Assume that the four nodes are divided into two IDCs, each of which has two machines, as shown in the following figure. However, a problem occurs. If the two IDCs are disconnected, this problem may easily occur on the wide area network, as mentioned in the above election, as long as the master node is disconnected from most of the nodes in the cluster, a new round of election will begin. However, there are only two nodes on both sides of the mongodb replica set, however, the number of nodes involved in the election must be greater than half, so that all cluster nodes cannot participate in the election and will only be read-only. However, if it is an odd number of nodes, this problem will not occur. For example, if there are three nodes, as long as there are two nodes alive, the election can be done, three of the five nodes, and four of the seven nodes...

In summary, the whole cluster needs to maintain a certain degree of communication to know which nodes are alive and which nodes are down. The mongodb node sends a pings packet every two seconds to other nodes in the replica set. If no response is returned from other nodes within 10 seconds, the packet is marked as inaccessible. Each node maintains a state ing table to indicate the role, log timestamp, and other key information of each node. If it is the master node, in addition to maintaining the ing table, you also need to check whether you can communicate with most nodes in the cluster. If not, downgrade yourself to a secondary read-only node.

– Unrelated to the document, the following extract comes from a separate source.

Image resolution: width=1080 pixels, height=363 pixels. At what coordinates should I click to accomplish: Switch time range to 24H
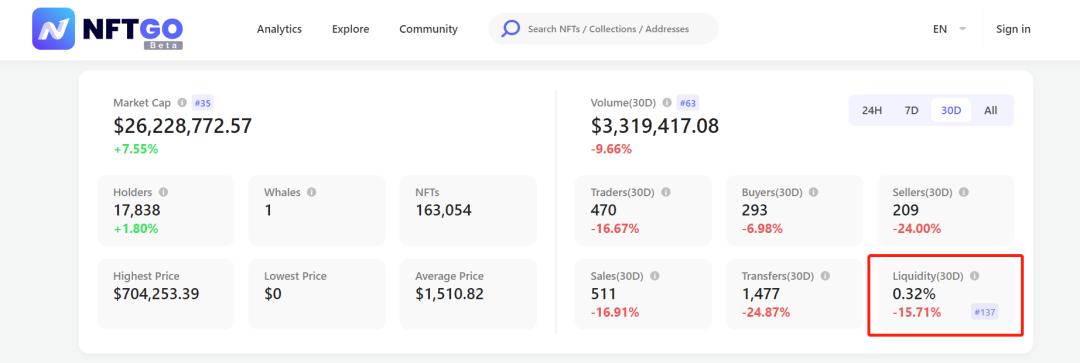[x=872, y=110]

Synchronization: replica set synchronization is divided into initialization synchronization and keep replication. Initialization synchronization refers to the full synchronization of data from the master node. If the data volume on the master node is large, the synchronization time will be relatively long. Keep replication means that after initialization and synchronization, real-time synchronization between nodes is generally incremental synchronization. Initialization of synchronization is not only penalized for the first time, but triggered in either of the following two cases:

Secondary joins us for the first time.

The data size behind secondary exceeds the oplog size, which will also be fully replicated.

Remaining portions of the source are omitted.